Nous avons nommé ce phénomène de faux souvenirs partagés pour certaines images « l’effet Mandela visuel ».
Qu’est-ce que l’effet Mandela ?
L’expression « effet Mandela » a été inventé par Fiona Broome, une « chercheuse en paranormal » qui se décrit elle-même comme telle, pour décrire son faux souvenir de l’ancien président sud-africain Nelson Mandela qu’elle croyait mort en prison dans les années 1980. Elle s’est rendue compte que de nombreuses autres personnes partageaient ce même faux souvenir et a écrit un article à ce propos sur son site web. Le concept de faux souvenirs partagés s’est alors répandu en ligne sur les forums et sur certains sites, comme Reddit.
Depuis lors, des exemples de l’effet Mandela ont été largement partagés sur Internet. Par exemple, beaucoup de gens croient que C-3PO, dans Star Wars, a les deux jambes en dorées alors qu’il a une jambe dorée et une jambe argentée.
L’effet Mandela est fréquemment utilisé par les conspirationnistes – les faux souvenirs sont si forts et si spécifiques que certaines personnes y voient la preuve d’une dimension alternative.
C’est pour cette raison que la recherche scientifique n’a étudié l’effet Mandela que comme un exemple de la façon dont les théories du complot se répandent sur Internet. Il y a eu très peu de recherches sur l’effet Mandela en tant que phénomène lié au fonctionnement de la mémoire.
Mais comprendre pourquoi certains logos ou icônes culturelles déclenchent de faux souvenirs si spécifiques pourrait nous permettre de mieux comprendre comment se forment les faux souvenirs. L’effet Mandela visuel, qui affecte spécifiquement les images, est un moyen parfait d’étudier ce phénomène.
Un phénomène robuste de fausse mémoire
Pour vérifier si l’effet visuel Mandela existe réellement, nous avons mené une expérience dans laquelle nous avons présenté à des personnes trois versions de la même image. L’une était correcte et les deux autres étaient modifiées, et nous leur avons demandé de sélectionner la version correcte. Il y avait 40 ensembles d’images, dont le C-3PO de la franchise Star Wars, le logo Fruit of the Loom et le bonhomme Monopoly.
Les résultats, qui ont été publiés dans la revue Psychological Sciences, montrent que les participants ont obtenu de très mauvais résultats pour sept d’entre elles, ne choisissant la bonne image qu’environ ou moins de 33 % du temps. Pour ces sept images, les gens identifiaient systématiquement la même version incorrecte, ne choisissant pas au hasard l’une des deux versions incorrectes. En outre, les participants ont déclaré être très confiants dans leurs choix et avoir une grande familiarité avec ces icônes malgré leurs erreurs.

Consigne —
Recopiez s'il vous plaît l'extrait sur l'effet Mandela en commençant aux mots « Un phénomène robuste » et en vous arrêtant après « le bonhomme Monopoly. ». Remplacez-y « expérience » par « étude ».

Données fournies —

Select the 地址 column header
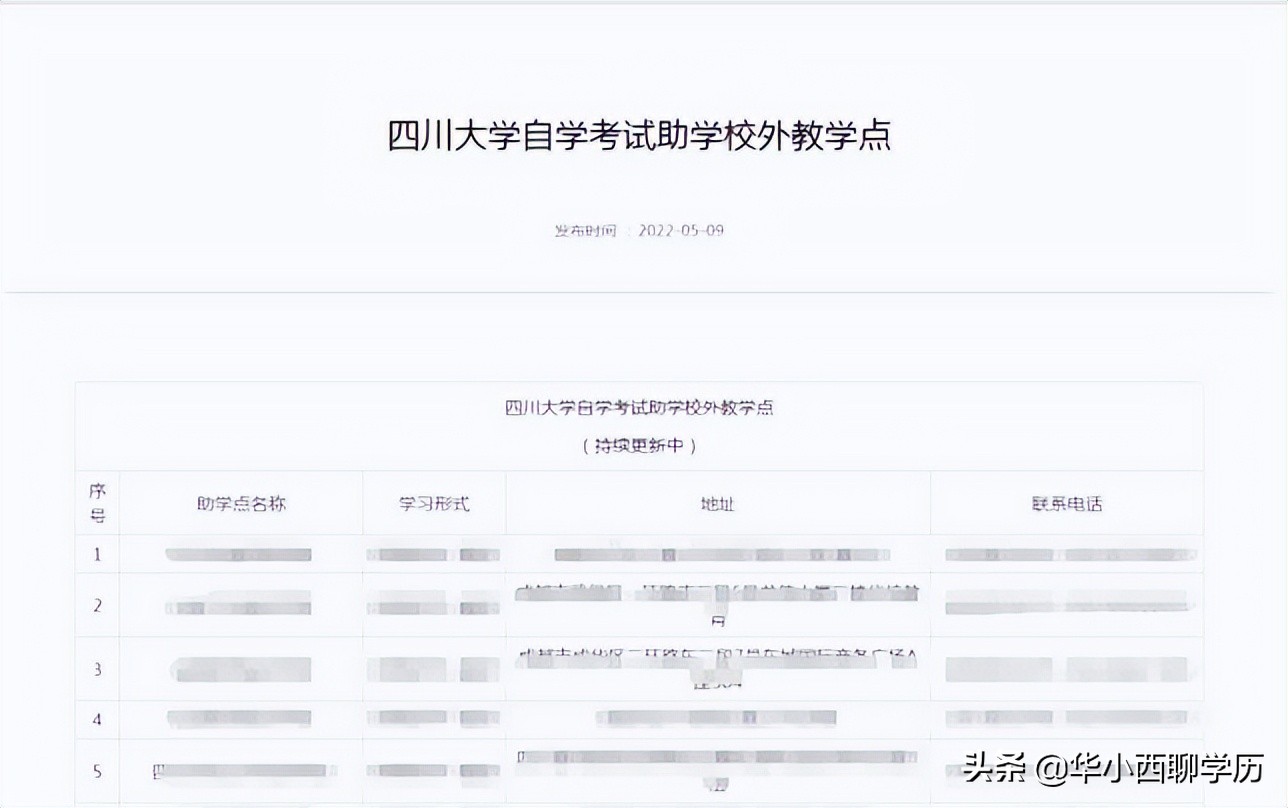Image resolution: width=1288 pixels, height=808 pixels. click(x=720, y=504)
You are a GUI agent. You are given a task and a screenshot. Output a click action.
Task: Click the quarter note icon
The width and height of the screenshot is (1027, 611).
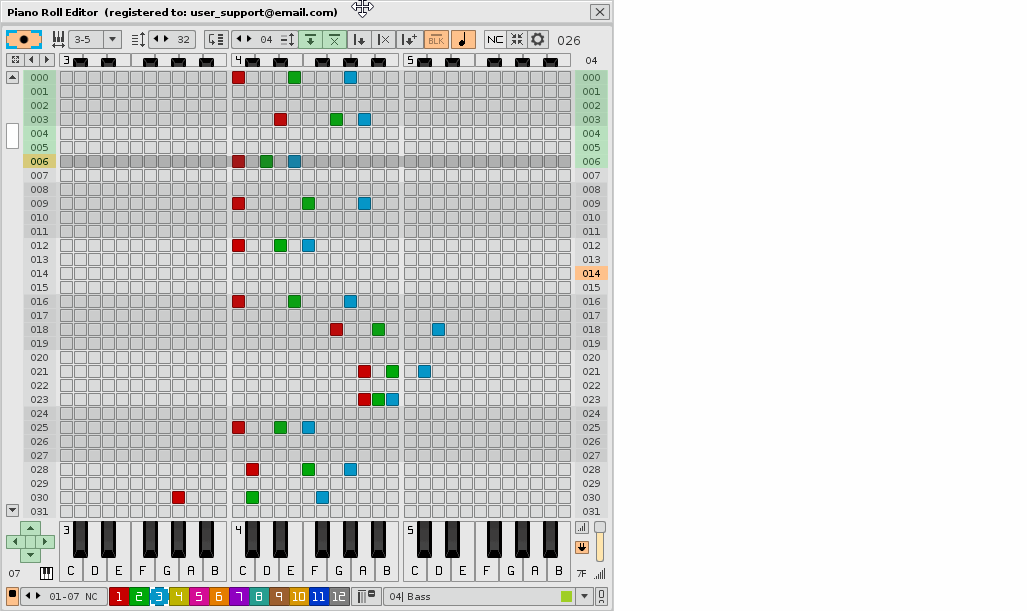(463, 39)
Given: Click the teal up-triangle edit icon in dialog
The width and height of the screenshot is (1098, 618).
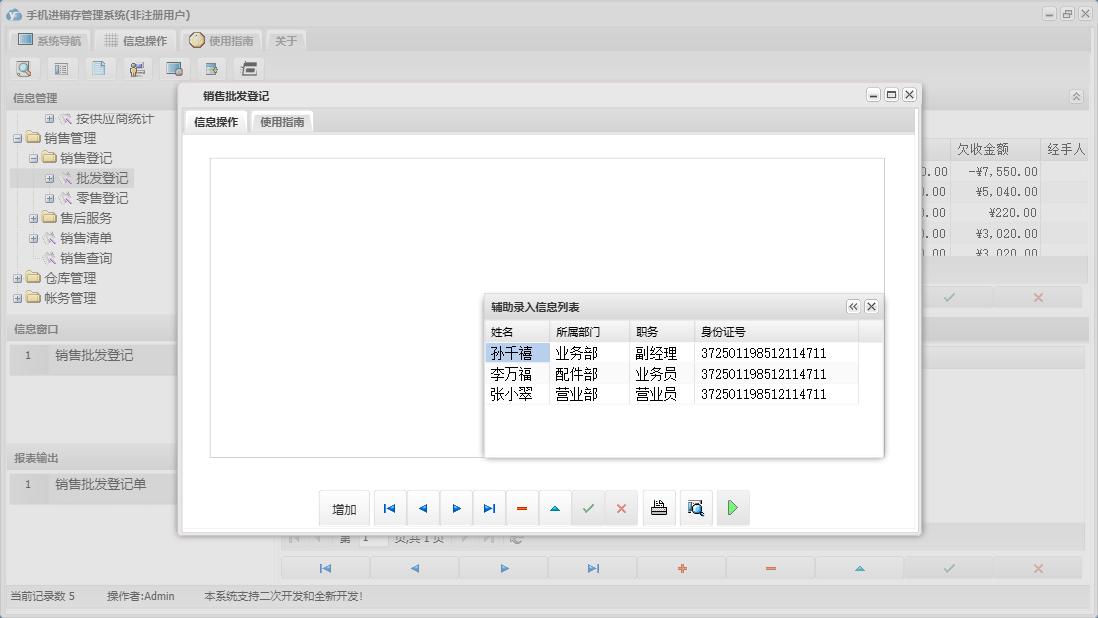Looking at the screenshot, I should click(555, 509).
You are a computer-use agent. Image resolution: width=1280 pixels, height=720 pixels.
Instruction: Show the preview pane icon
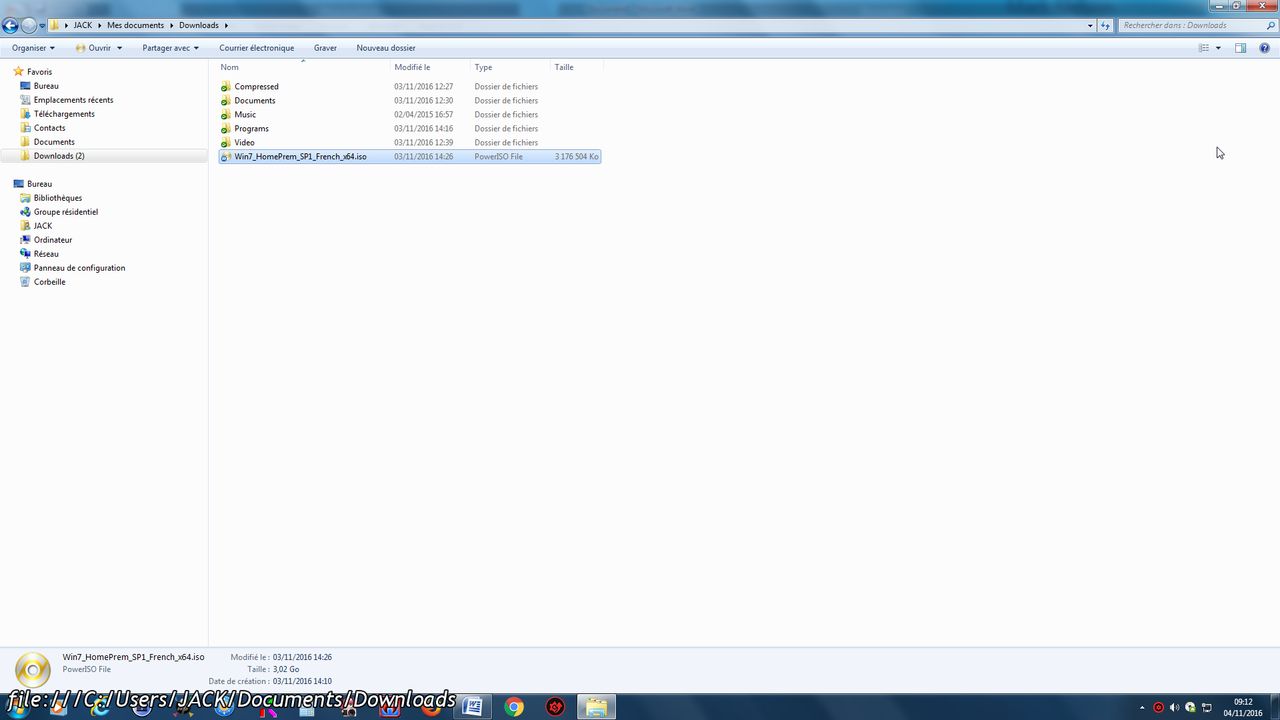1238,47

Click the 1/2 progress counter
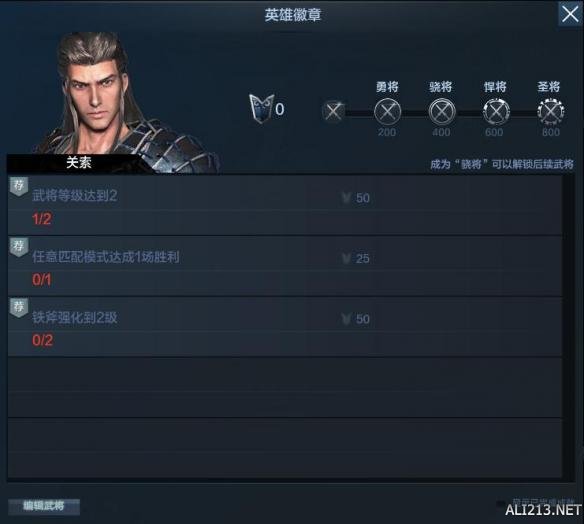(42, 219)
...
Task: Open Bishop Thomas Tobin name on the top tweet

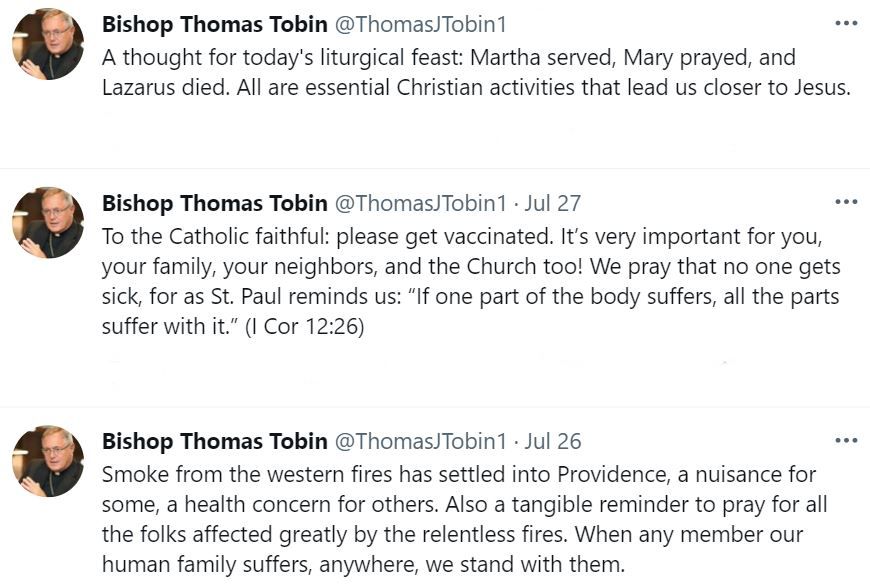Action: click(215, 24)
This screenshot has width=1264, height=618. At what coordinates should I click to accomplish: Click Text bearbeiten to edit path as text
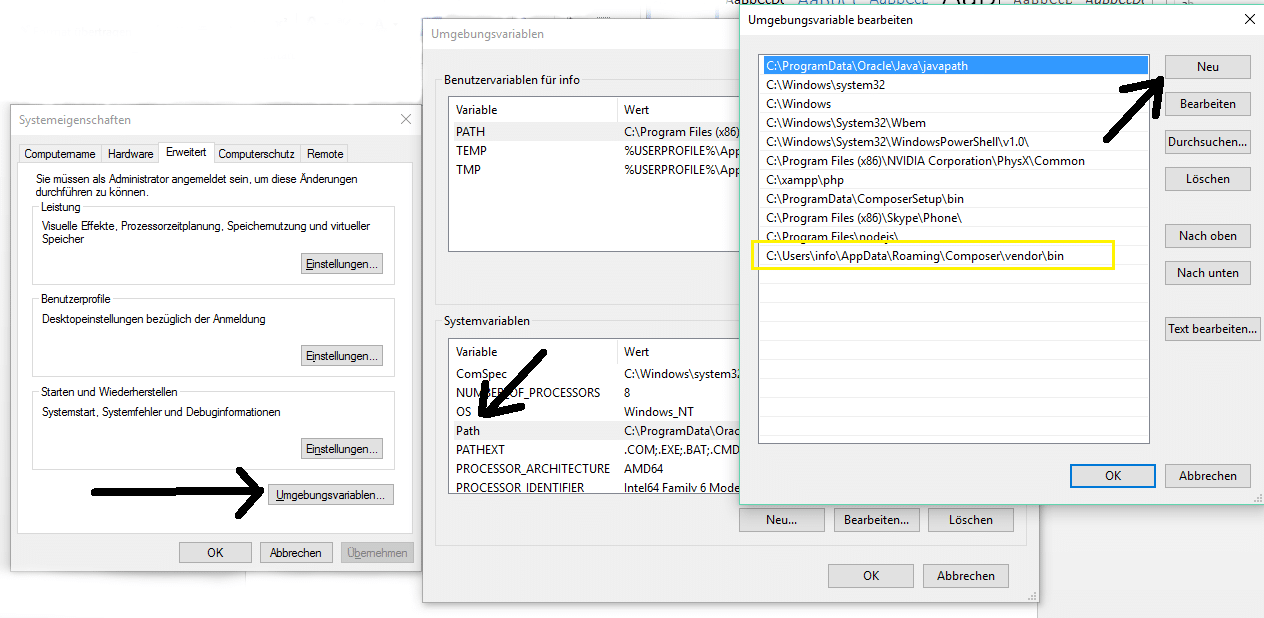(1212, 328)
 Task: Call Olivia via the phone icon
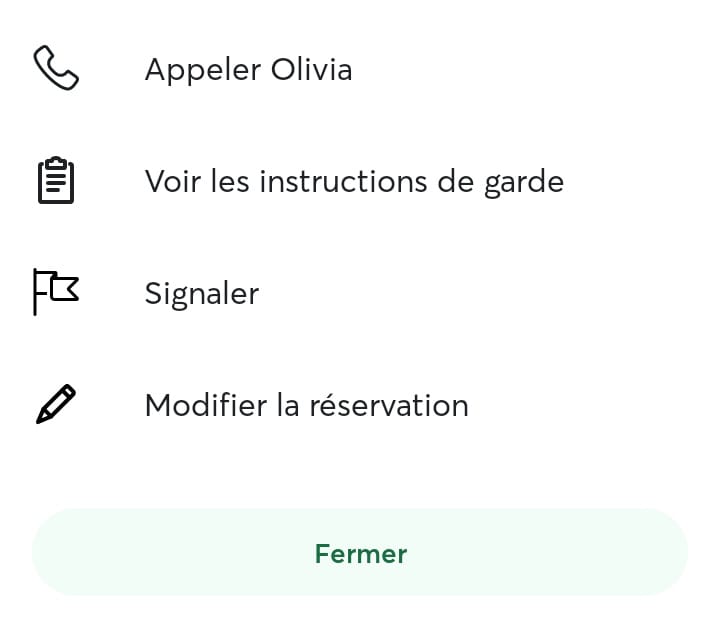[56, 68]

Corrigé —
Un phénomène robuste de fausse mémoire
Pour vérifier si l’effet visuel Mandela existe réellement, nous avons mené une étude dans laquelle nous avons présenté à des personnes trois versions de la même image. L’une était correcte et les deux autres étaient modifiées, et nous leur avons demandé de sélectionner la version correcte. Il y avait 40 ensembles d’images, dont le C-3PO de la franchise Star Wars, le logo Fruit of the Loom et le bonhomme Monopoly.